My own anecdotal experience is that I wasn't forced to finish meals, in fact, meals in my house weren't regular at all - which proves that eating disorders come in all forms, and from all upbringings. The two most important factors in eating disorders, IMO are: genes and the social environment one finds oneself in NOW, not your upbringing.
Diana said…
"Basically, and I'm paraphrasing, he said that once you lose the weight you will never be able to eat the same amounts of food that you did when you were obese.

CS, the brutal and unsavory truth is that we as a nation simply eat too much, and to slowly reverse the trend of obesity we will have to make a conscious effort to eat a little less consistently"

What Muata said! My late father was a professional waiter, a very thin man. His main mean of the day was at 2:00 a.m., when he came home from work, which is of course a huge dieting no-no.

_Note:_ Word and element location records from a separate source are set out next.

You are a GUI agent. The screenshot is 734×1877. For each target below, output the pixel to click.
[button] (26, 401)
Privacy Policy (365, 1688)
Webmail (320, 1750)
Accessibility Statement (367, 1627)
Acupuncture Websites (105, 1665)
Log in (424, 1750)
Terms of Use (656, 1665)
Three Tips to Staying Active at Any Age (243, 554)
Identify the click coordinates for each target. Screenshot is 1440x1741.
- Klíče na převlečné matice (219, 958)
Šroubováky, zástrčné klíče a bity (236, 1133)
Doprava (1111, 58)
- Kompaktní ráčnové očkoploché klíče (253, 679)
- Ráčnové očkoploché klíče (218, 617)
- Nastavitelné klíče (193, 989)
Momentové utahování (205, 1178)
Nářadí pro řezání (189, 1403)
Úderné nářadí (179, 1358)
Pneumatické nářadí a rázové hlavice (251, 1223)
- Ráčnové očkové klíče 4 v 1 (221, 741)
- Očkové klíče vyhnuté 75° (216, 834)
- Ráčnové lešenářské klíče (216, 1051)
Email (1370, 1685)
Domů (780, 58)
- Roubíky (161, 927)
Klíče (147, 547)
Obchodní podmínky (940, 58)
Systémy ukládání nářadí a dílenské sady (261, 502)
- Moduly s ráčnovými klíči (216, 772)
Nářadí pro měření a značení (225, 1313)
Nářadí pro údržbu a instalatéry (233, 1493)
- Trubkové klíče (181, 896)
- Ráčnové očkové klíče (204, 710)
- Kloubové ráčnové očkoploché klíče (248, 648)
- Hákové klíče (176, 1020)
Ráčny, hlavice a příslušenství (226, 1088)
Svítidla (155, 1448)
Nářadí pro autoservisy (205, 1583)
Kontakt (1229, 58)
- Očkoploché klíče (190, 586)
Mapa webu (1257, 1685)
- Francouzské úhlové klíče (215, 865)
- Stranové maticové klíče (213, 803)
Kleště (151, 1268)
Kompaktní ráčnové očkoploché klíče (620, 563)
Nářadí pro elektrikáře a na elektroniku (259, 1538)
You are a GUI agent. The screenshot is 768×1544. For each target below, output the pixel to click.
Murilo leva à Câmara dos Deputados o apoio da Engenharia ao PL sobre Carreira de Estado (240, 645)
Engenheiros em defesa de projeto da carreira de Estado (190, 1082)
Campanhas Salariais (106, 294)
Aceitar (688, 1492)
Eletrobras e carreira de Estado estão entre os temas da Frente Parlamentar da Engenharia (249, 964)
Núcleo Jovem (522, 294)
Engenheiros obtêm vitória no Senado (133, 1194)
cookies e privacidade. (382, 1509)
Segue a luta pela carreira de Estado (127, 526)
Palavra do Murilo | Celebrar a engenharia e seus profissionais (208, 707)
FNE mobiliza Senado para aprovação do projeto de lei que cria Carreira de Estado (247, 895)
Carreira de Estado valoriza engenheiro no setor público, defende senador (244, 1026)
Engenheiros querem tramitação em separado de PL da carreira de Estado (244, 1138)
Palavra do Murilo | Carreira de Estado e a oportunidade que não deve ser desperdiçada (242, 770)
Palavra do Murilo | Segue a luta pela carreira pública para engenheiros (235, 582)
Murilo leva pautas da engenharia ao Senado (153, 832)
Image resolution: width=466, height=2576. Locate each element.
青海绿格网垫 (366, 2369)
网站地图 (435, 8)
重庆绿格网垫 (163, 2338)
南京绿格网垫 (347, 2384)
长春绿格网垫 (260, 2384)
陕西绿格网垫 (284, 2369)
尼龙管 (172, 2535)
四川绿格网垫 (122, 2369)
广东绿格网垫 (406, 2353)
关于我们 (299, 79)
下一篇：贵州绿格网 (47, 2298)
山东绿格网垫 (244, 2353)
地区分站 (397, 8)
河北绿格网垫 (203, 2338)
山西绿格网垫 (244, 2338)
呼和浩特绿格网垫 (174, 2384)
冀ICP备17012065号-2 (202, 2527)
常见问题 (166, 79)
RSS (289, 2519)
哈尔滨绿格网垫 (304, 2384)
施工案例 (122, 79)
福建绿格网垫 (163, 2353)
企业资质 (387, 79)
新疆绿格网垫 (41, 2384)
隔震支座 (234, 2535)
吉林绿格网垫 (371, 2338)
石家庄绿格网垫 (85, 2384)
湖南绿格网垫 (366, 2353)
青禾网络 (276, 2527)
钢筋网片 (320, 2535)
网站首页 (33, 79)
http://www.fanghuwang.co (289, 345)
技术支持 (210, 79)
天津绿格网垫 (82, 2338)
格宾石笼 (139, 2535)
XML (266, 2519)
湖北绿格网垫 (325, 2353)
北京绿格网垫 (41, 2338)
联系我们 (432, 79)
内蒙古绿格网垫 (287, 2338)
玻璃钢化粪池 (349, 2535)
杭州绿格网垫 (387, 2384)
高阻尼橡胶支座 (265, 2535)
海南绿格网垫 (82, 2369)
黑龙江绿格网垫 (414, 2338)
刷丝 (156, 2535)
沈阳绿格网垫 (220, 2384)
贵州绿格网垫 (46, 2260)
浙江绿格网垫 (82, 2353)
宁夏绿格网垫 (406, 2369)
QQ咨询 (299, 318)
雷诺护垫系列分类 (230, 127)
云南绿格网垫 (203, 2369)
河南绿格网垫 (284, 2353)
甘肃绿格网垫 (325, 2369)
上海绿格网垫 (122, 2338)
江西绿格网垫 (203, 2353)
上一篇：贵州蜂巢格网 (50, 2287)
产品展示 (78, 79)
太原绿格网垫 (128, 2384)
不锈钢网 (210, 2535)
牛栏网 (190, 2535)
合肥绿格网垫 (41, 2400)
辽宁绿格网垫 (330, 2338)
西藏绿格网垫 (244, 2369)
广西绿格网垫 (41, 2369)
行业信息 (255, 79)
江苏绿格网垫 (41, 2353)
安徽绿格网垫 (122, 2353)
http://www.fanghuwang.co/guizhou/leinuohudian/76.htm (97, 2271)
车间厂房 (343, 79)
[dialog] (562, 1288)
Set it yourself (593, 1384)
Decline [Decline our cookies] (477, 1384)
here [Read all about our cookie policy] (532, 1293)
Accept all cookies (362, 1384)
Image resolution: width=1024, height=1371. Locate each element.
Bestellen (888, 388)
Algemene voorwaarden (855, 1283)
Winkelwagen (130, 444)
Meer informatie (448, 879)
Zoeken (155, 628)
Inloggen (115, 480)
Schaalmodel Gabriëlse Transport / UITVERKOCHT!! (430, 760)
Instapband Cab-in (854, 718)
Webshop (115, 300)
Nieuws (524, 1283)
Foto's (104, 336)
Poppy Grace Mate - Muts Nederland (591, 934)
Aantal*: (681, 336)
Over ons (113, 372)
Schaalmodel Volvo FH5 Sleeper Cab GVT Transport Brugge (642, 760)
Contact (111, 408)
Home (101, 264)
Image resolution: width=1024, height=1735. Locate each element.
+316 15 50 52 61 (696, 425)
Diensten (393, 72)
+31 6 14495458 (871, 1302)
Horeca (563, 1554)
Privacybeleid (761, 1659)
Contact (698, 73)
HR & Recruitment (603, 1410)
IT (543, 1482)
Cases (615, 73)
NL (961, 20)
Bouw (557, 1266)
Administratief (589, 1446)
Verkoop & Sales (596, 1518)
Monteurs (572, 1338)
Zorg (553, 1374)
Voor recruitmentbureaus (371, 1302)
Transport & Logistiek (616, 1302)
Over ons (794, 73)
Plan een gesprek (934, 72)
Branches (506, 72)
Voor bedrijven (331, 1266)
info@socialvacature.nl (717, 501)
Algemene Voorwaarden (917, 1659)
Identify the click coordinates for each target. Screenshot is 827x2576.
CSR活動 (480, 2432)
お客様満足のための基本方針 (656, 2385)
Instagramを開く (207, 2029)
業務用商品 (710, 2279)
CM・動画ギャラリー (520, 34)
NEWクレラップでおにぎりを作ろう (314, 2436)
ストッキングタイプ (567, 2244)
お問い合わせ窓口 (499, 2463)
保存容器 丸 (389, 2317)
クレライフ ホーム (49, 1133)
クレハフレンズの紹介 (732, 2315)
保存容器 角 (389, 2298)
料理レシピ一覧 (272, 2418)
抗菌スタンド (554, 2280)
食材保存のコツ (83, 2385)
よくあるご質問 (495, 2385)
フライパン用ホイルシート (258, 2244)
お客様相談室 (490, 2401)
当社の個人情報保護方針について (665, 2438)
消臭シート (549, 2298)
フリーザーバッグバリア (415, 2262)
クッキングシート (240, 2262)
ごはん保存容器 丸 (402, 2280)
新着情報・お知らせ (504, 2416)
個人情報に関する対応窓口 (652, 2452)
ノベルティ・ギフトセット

When he retired he adopted a "normal" eating schedule....but he was (a) older (b)completely sedentary (how's that for ya, Gary?)....the result was that he gained 10 - 15 pounds. He never got close to fat but he did put on some padding. Because his calorie expenditure dropped to zilch.
CarbSane said…
I'm becoming increasingly jaded about all of this. For all the neato thought about paleo and what-not, trying to emulate our ancestors, etc. The reality is that, for most, it's irrelevant. We don't live in those times with those foods and that food availability. Period. To try and pretend otherwise, when food is but a few seconds away at times is disingenuous.